Sebuah penelitian tidur Swedia menemukan bahwa hanya dibutuhkan satu malam kurang tidur untuk mengubah gen yang mengontrol jam biologis tubuh Anda, Sebuah analisis dari sampel yang dikumpulkan dari 15 pria yang berpartisipasi dalam studi dua malam mengungkapkan bahwa satu malam tanpa tidur mengubah regulasi dan aktivitas gen tersebut. Para peneliti juga menemukan bahwa kurang tidur mengubah ekspresi gen, atau proses dimana informasi yang dikodekan dalam gen digunakan.

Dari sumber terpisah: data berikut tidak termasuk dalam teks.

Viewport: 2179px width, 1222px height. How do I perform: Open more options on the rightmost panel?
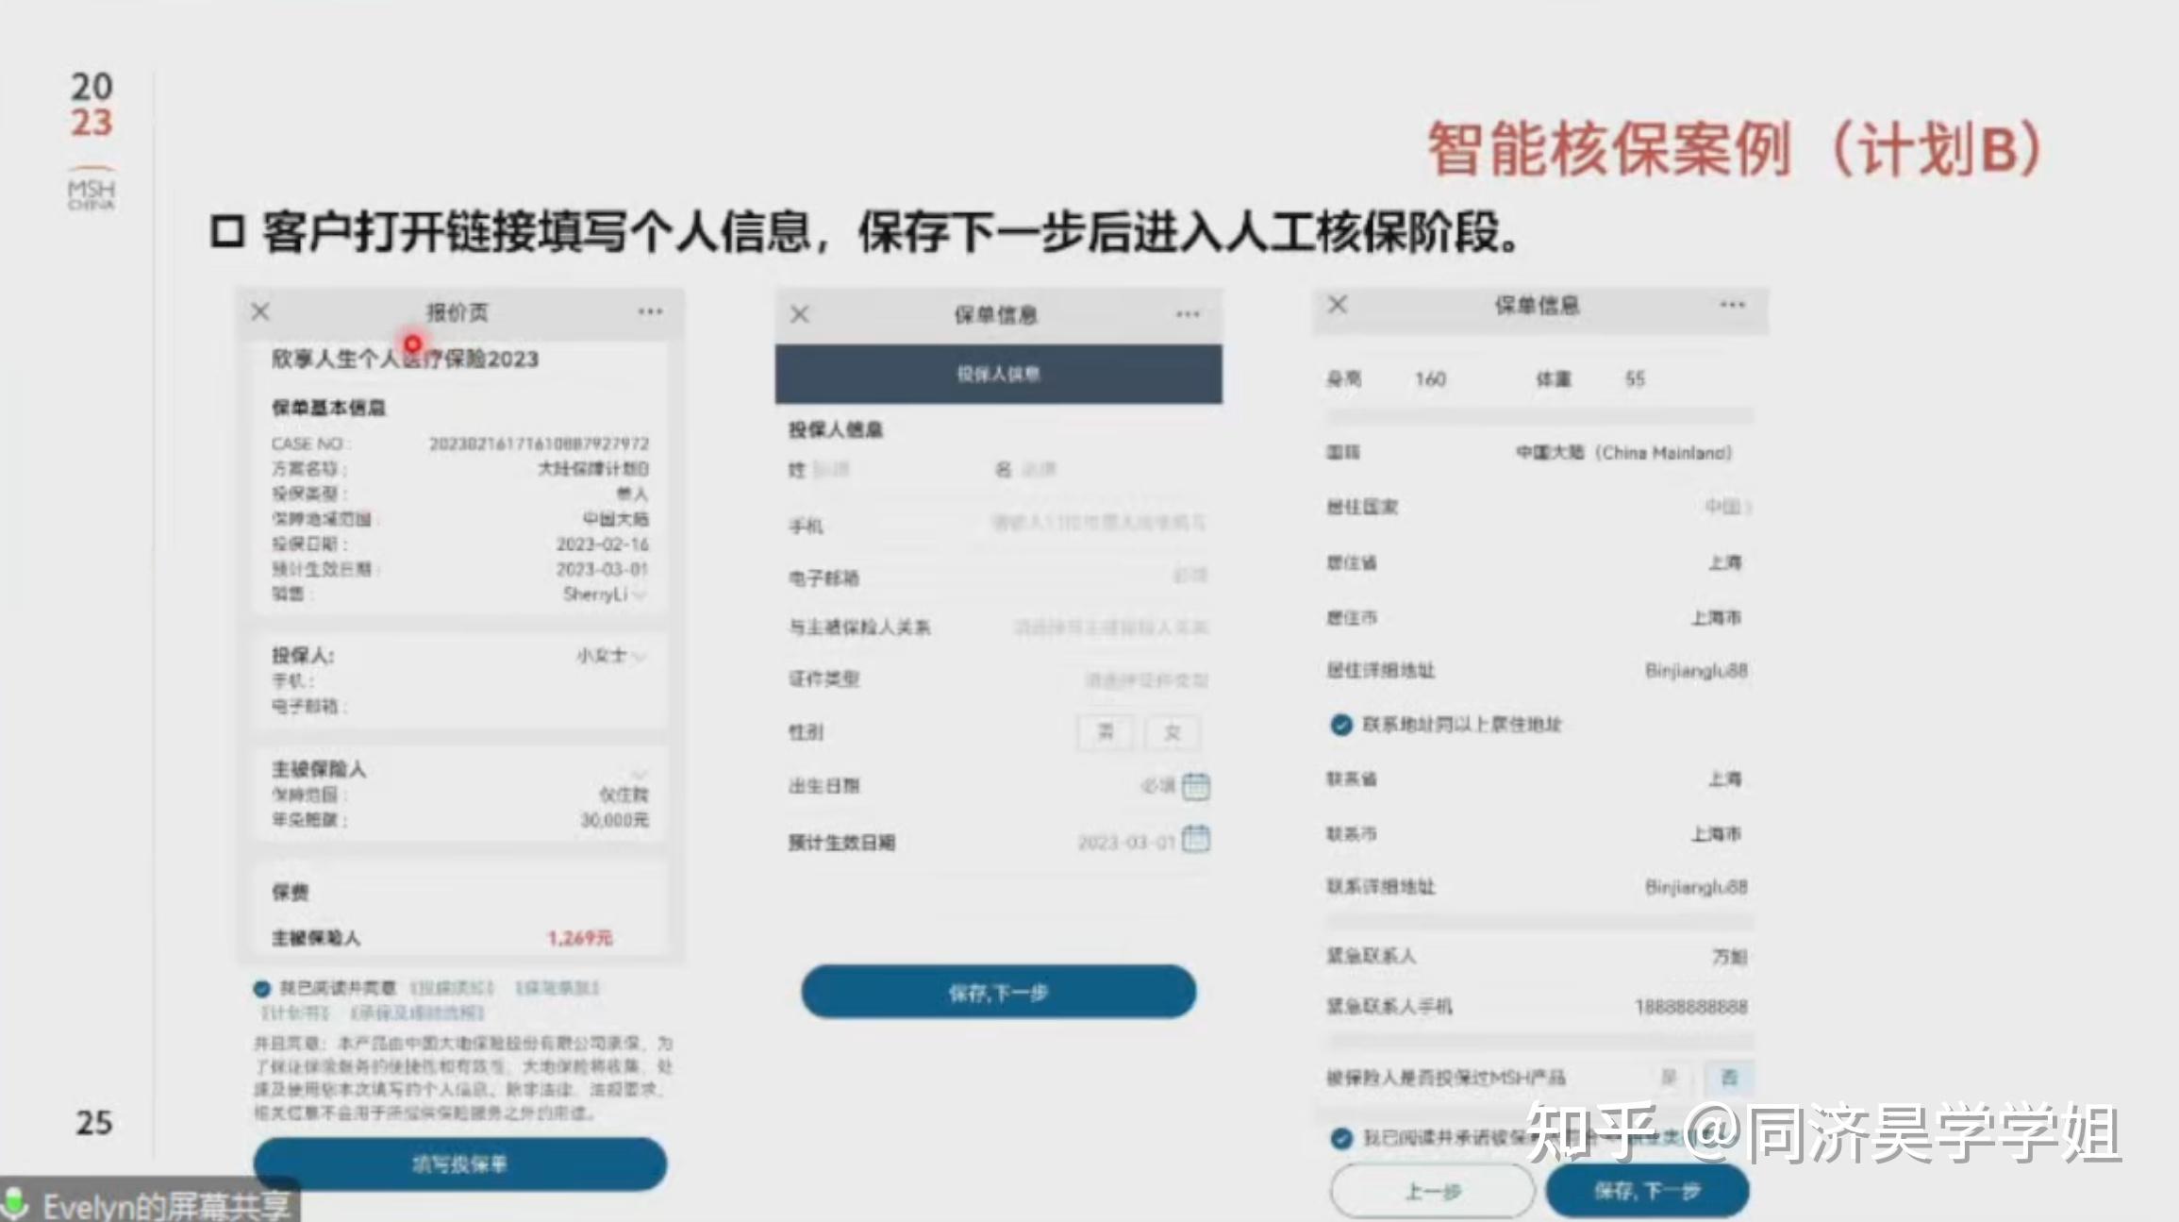[1729, 305]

- Meskipun ini bukan pertama kalinya sebuah studi menemukan bahwa kurang tidur mengubah gen, Dr. Jonathan Cedernaes, penulis utama studi tersebut, terkejut menemukan bahwa gen bisa diubah begitu cepat.
- Itu hanyalah alasan yang menakutkan kita harus membuat waktu tidur prioritas.